Customizing the automated back office with Pilot
/What
Pilot is an SF-based startup-focused accounting firm, offering tax, bookkeeping, and CFO services on its platform to more than 1700 customers. Founded in 2016, Pilot has raised more than $160M in venture funding, including a $100M Series C in 2021, with support from Sequoia, Stripe, Whale Rock Capital Management, Bezos Expeditions, and Index Ventures.
Why
To Waseem Daher, CEO and Co-Founder of Pilot, what makes the company unique is how it combines its employee-driven services with technology. “When we think about the efficiency or effectiveness of our accountants versus the unaided accountant, our back-of-envelope estimate is something like 4x,” Daher said. “But the reason we do it this way is because the customer wants a trusted partner who knows their business—they do not want more accounting software.”
Daher said Pilot has been able to operate successfully and serve its customers’ back-office needs because of the suite of technological solutions that have come out over the past decade. The rise of fintechs and APIs—solutions like Gusto and Stripe—have let Pilot commit to automating the back-office operations related to billions of expenses per year.
How
Given the sensitivity of the back-office work, Pilot began with a core set of functions that it helped automate and then scaled its product from there. “We would rather do a small number of things super well and knock them out of the park,” Daher said. It began with bookkeeping services, and then expanded into tax and fractional CFO offerings when sufficient client demand made an expansion into those areas clear and justifiable.
Pilot has three primary stakeholders that shape its product roadmap. A key demographic is internal: its in-house accountants and tax experts who use Pilot’s product to do their work. The company has placed its accounting and engineering teams next to each other to facilitate product feedback and accelerate cross-pollination between the teams.
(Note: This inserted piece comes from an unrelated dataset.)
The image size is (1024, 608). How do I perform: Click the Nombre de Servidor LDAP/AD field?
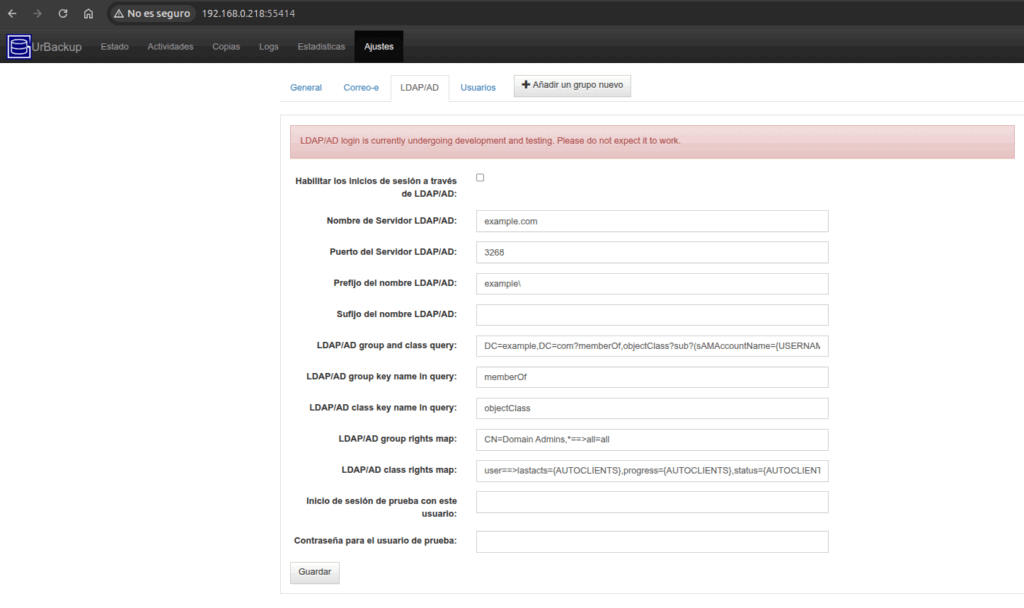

The other two personas depend upon a company’s size. Smaller outfits—two founders in a garage, for example—may hand over their back-office demands to Pilot, but lack financial knowledge and do not want to be involved in the day-to-day operations of their back office. The second persona, when a company is further along, is a dedicated point person, like a VP of Finance, who functions as a one-person finance team. That persona tends to be “quite sophisticated and have specific views about what they want and how they want it done,” Daher said. Pilot views those demands positively, as it means the company has to meet those expert standards consistently. The company tweaks its engagement with customers according to these personas, balancing transparency with customer expertise.
Daher sees Pilot as the AWS of companies’ infrastructure: automating and running areas that are not the high-leverage areas of a company’s expertise or operations, such as finance, legal, accounting, HR, recruiting, IT, and real estate. “It's actually wild that every company has to reinvent this stuff from scratch… that by definition is not being done scalability,” he said. While that’s the long-term vision, Pilot will continue serving its core set of customers—startups, e-commerce businesses, and professional services companies—and begin to expand its client base and mix over the next year.